Нет, так на тебе – кисет!
Во всех приведенных четверостишиях Твардовский среди других слов употребляет и слово вдруг. Обратили ли вы на него внимание? Нет? Это вполне объяснимо и понятно. Ведь наречие вдруг является самым что ни на есть нашим словом, очень частотным, обиходным и кажется простым и неинтересным. Его актуальное значение – «неожиданно, внезапно». Именно оно ярко и четко выступает в первом отрывке: «Это слышит Теркин вдруг» (= «внезапно, неожиданно»). Но обратимся ко второму четверостишию. Что здесь? На этот вопрос «отвечал бы я не вдруг» , а подумав. Ведь в приведенной строчке слово вдруг определенно имеет другое значение, сейчас для него уже устаревшее и периферийное. И не заметили вы это потому, что читали не задумываясь, покоряясь ритмике и музыке стиха. Если же вы остановите на слове свой лингвистический взгляд, то увидите, что здесь наречие вдруг имеет значение «сразу». А вот о значении слова вдруг в третьем отрывке определенно сказать нельзя: окружающий контекст позволяет квалифицировать его и как «внезапно, неожиданно», и как «сразу». Такие альтернативные решения приходится иногда допускать. Как будто все? Не спешите. Как вы произносили слово вдруг, читая первое четверостишие?

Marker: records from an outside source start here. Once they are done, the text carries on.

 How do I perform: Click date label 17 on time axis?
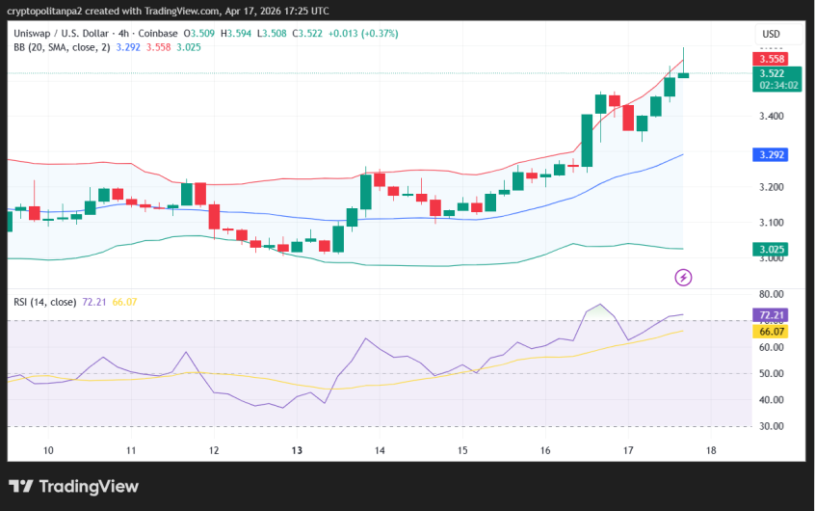tap(628, 450)
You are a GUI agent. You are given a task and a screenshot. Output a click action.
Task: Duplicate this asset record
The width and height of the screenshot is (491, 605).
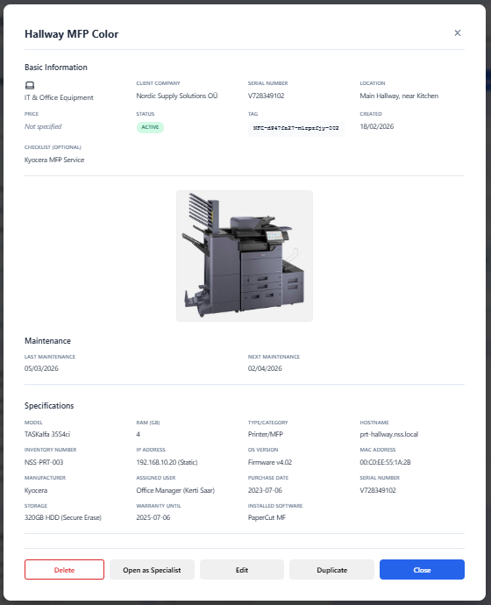click(331, 570)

Если [вдрук], то вы тем самым разрушали версификационную структуру отрывка, так как наше вдруг рифмуется со словом слух. Значит, надо – чтобы рифмовка была в целости и сохранности – произносить [вдрух]. Но такое произношение г как [х] на конце слова в литературном языке не принято; это нарушение орфоэпических норм: в литературном языке звук г на конце слова «оглушается» только в [к].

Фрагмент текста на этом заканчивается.